Saturday, 29 January 2011

Penguin no. 1581: Green for Danger
by Christianna Brand

"Joseph Higgins, postman, pushed his battered old red bicycle up the long ascent that leads to Heron's Park, three miles out of Heronsford, in Kent. It had been a child's sanatorium before the war, and now was hurriedly scrambled into shape as a military hospital. Its buildings stood out big and grey and bleak among the naked winter trees and he cursed them heartily as he toiled up the hill, his bicycle tacking groggily from side to side of the country road. All this for a mere seven letters!"

The opening paragraph of this book is perfect; it neatly introduces the reader to the setting, the victim and the suspects in this classic mystery novel. For Joseph Higgins, postman, is also an air raid warden during the blitz. And when he is injured in a bomb blast later that year he is admitted to the military hospital at Heron's Park, but dies during an operation to fix his fractured leg. No one seriously suspects murder, but Inspector Cockrill is called in to remove any suspicion and to quieten Higgins' histrionic wife. Only seven people knew of his admittance to the hospital, and they were coincidentally the writers of the seven letters he had reluctantly carried up the hill that day. One of them was responsible for his death.

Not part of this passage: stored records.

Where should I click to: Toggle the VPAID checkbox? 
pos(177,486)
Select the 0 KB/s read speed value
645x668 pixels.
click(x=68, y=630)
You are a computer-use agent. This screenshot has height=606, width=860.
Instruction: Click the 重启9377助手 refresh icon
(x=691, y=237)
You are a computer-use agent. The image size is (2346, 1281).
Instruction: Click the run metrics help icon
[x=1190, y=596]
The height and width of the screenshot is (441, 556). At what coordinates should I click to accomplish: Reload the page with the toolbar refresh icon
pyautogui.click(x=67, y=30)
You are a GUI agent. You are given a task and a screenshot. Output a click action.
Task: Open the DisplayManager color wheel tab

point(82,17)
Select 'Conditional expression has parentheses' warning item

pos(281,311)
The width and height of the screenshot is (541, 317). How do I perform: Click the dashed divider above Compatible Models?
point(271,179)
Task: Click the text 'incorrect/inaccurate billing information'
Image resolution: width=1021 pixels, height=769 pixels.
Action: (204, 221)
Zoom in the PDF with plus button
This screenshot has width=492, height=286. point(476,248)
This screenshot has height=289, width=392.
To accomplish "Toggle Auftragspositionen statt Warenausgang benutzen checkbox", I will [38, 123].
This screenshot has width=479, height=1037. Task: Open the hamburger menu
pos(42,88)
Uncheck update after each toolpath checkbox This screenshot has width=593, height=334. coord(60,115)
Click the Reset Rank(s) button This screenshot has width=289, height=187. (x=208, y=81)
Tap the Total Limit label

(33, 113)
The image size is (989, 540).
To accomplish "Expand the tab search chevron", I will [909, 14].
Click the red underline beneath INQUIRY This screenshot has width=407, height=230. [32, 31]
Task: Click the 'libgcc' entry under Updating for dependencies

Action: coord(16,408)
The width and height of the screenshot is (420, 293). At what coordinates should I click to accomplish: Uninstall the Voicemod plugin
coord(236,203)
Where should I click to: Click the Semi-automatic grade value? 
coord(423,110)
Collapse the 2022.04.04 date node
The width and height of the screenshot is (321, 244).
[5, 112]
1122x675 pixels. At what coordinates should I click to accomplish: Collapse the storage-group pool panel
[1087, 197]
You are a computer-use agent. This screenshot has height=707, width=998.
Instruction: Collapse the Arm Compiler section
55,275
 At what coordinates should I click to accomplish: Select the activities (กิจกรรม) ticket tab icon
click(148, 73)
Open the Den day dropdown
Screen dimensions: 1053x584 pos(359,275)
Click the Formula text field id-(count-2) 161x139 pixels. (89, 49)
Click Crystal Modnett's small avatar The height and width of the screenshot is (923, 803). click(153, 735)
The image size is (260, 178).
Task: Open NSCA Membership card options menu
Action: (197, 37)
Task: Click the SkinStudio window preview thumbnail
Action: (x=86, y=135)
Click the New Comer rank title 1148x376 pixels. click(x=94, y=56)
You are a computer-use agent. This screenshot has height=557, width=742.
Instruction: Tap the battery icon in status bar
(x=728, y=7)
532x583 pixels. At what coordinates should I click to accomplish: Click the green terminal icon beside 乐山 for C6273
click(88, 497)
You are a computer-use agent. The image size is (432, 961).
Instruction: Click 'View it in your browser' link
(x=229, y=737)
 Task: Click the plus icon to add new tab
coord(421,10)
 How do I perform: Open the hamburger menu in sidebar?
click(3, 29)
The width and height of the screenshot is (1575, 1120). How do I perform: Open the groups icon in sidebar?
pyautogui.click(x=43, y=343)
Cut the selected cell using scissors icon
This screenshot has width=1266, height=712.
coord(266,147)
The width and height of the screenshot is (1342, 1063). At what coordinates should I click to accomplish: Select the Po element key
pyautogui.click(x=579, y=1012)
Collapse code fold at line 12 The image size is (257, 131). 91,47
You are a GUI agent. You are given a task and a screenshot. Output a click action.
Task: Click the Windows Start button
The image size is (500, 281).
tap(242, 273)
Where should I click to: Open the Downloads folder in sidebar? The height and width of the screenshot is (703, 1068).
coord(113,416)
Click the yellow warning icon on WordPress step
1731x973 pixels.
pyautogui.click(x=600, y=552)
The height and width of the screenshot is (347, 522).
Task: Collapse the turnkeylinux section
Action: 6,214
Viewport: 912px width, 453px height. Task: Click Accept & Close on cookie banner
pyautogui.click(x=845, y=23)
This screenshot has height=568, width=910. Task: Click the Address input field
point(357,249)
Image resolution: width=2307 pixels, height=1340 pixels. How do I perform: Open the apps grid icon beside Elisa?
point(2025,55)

This book is completely faithful to the classic conception of the detective novel: an isolated location, a small cast of possible suspects, a complex network of relationships amongst the suspects, clues that point in many directions, and some purposefully placed red-herrings. The author plays a game; she directs your attention first one way and then another. The tension continues to build, and it is directly related to how appealing this group of suspects is. Six of them are friends, and they are presented as warm, likeable people. The seventh is soon removed from the action by becoming the second murder victim. But it seems inconcievable that any of the remaining six could have committed these murders or any murders:

"They knew it; and yet their minds would not accept it; reason told them that one of themselves was a killer but sentiment rebelled against reason. For, after all, who?"

They feel it, and the reader feels it too; it is very well done. But the murderer is one of the six. Inspector Cockrill puts them all under pressure by confining them to each other's company and having them watched and followed, until their solidarity begins to fracture. The story inevitably moves towards the closed room scene in which the murderer's identity is revealed.

The story takes place against the backdrop of the Second World War and the blitz, detailing life during the war, during bombing raids, and as lived within the confines of the military hospital. It is a life Christianna Brand reveals she has experienced at first hand, and she paints a far more compelling picture of it than was achieved by Monica Dickens in her uninteresting reminiscence One Pair of Feet, which also dealt with life in a military hospital.  And as it was first published in 1945 this must have been a world very familiar to her intended audience. For a novel written to comply with the constraints the mystery format imposes, it seems almost perfect. But I think this book is also worth reading for its description of life during the war.

1 comment:

  1. Sounds great. I've also enjoyed the film version starring Alastair Sim.